Prolonged fasting activates a metabolic switch to lipid- and ketone-based catabolism and decreases circulating insulin-like growth factor-1 (IGF-1), which has been shown to reduce chemotoxicity, although the reasons behind this effect are unclear. Myelosuppression is a side effect of chemotherapy, and Longo and colleagues have now discovered that the positive effects of prolonged fasting can partly be attributed to improved haematopoietic stem cell (HSC) function (Cell Stem Cell 6, 810–823; 2014).
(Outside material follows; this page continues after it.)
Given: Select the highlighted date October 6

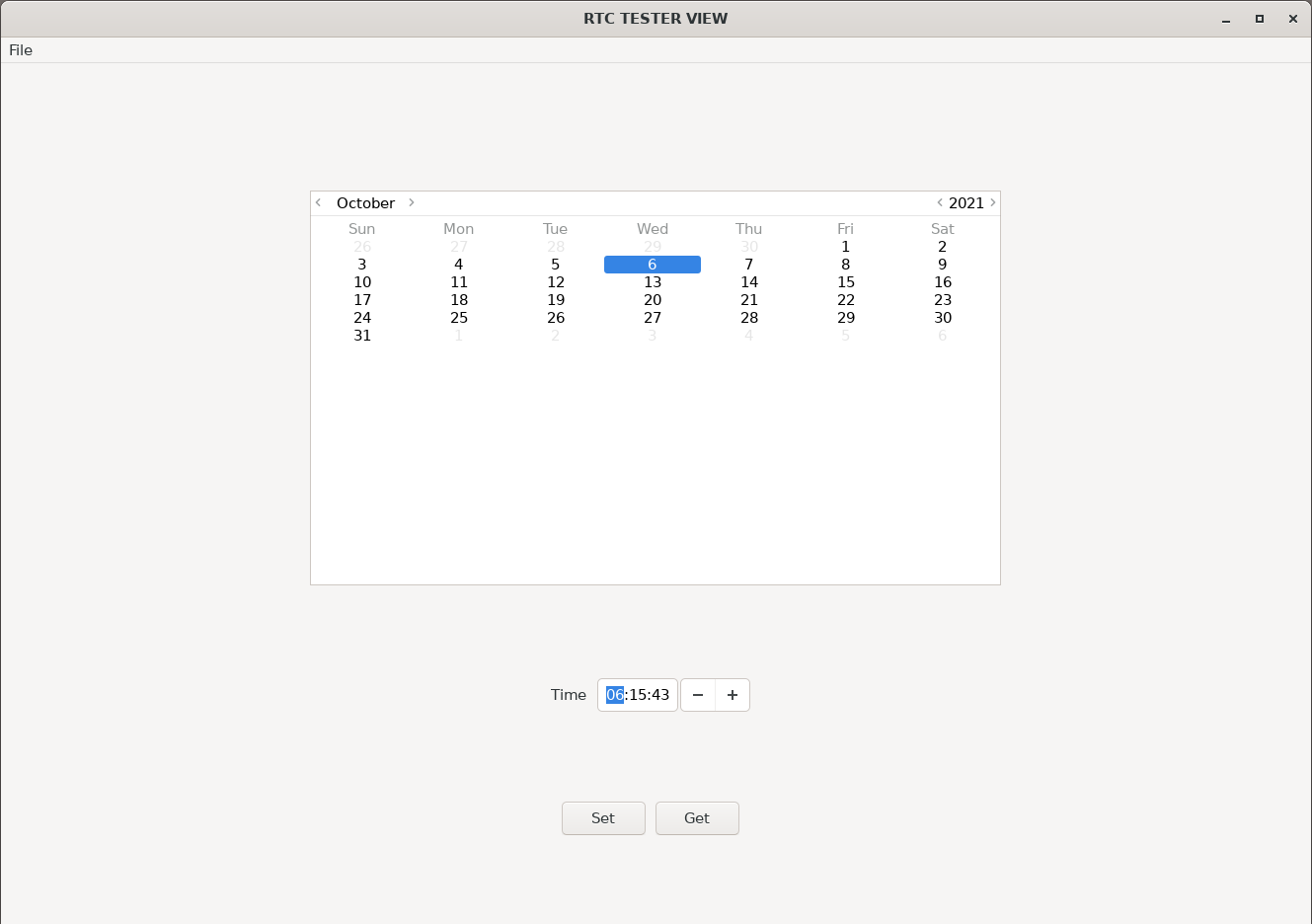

The authors initially found that reduction of circulating IGF-1 levels in the blood was accompanied by a reduction in protein kinase A (PKA) signalling activity in several cell types associated with blood function. They observed that cycles of prolonged fasting followed by challenges with the chemotherapy agent cyclophosphamide reduced the mortality and apoptosis of long- and short-term HSCs as well as multipotent progenitors in the bone marrow. In addition, multi-lineage differentiation was improved in these animals compared with fed mice, in vitro and in transplantation experiments. This was also observed in cancer patients adopting prolonged fasting within a phase I clinical trial. These positive effects of prolonged fasting were independent of the chemotherapy treatment, as they were also present in aged animals, which naturally exhibit a reduction in HSC function and multi-lineage potential. The effects of prolonged fasting could be reproduced in mice lacking the growth hormone receptor, which also have low levels of IGF-1. Transplantation experiments showed that low levels of IFG-1 in animals led to a reduction in IGF-1-mediated PKA signalling, both in haematopoietic cells and in associated stromal cells. Strikingly, the researchers could restore haematopoietic function by reducing the levels of either IGF-R1 or the PKA catalytic subunit by siRNA. Conversely, the benefits were abolished if exogenous IGF-1 was added. It will be fascinating to see if the positive effects of fasting described here can be translated to a clinical setting.